This question really belongs on chemistry.SE, which is still in area 51.

While answering this question, I realised that there was a flaw in the standard logic for these situations.

Let's take $NaNO_3$ solution in water, and compare it with pure water (same size cell). (I'm not taking $NaCl$ for a reason*).

In both cases, we have nearly the same(~7) PH and pOH, right? So concentrations of $H^+$ and $OH^-$ are the same, and thus contribution of these ions to the overall conductance/conductivity is the same. These ions both migrate to the electrodes, get reduces/oxidised, and emit/absorb electrons, facilitating passage of current.
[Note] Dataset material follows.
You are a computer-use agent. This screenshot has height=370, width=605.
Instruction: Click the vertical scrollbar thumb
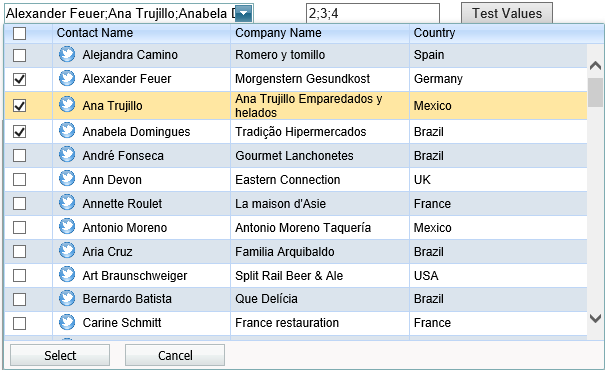click(x=595, y=93)
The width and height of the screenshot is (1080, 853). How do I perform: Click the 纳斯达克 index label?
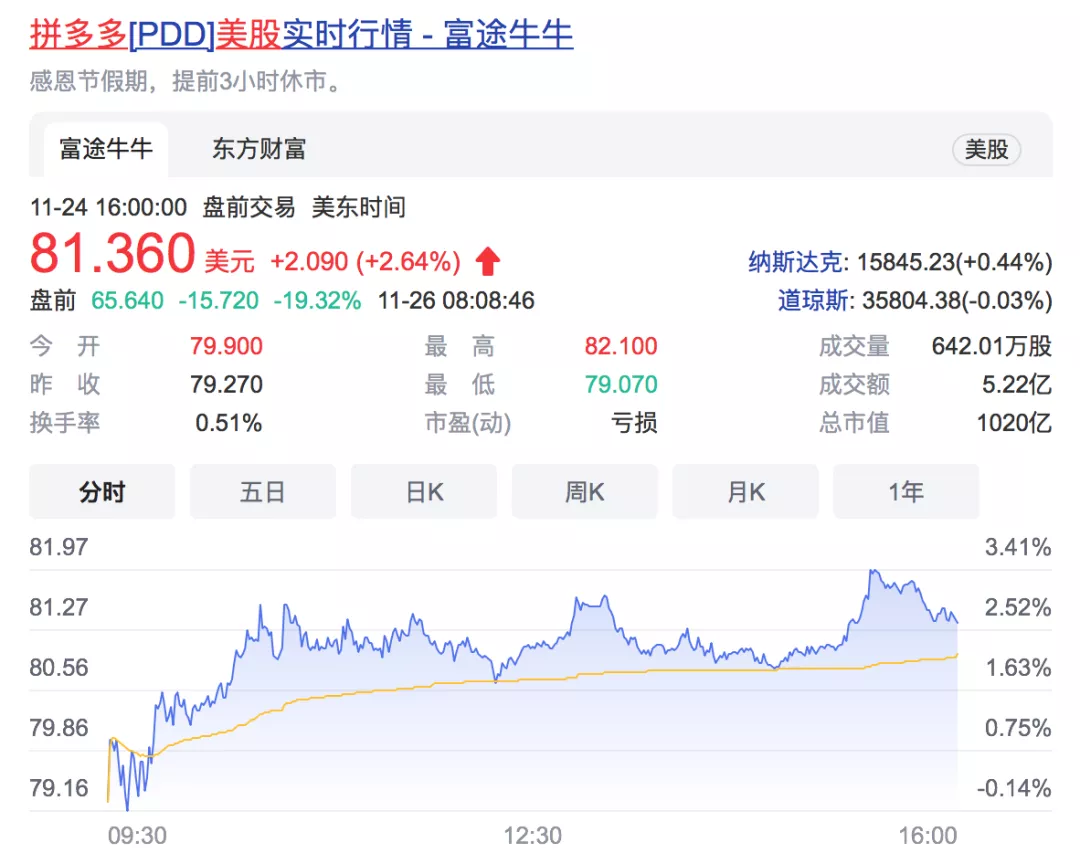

OK. Now, let's consider the $Na^+$ and $NO_3^-$ ions. Yes, they migrate as well. But, they don't get redoxed (the water ions are preferentially redoxed). So, all I see happening here is a buildup of charges on either electrode, which will stop once equilibrium is attained. This buildup of charges cannot migrate to the outside circuit like a capacitor, as it cannot translate to electrons. But, these ions still make a significant contribution to the net conductance by Kohlrausch law.

So how does a general good neutral electrolyte help water conduct electricity? I feel that it should conduct electricity at the same rate as water; but by Kohlrausch law, it clearly doesn't. And anyways, I've always heard that impure water conducts electricity better.

*$NaCl$ has the issue of overvoltage of $O_2$, causing oxidation to of $Cl_2$, which complicates the situation. The $Cl^-$, being able to get oxidised, facilitate current and thus don't serve as a good example here.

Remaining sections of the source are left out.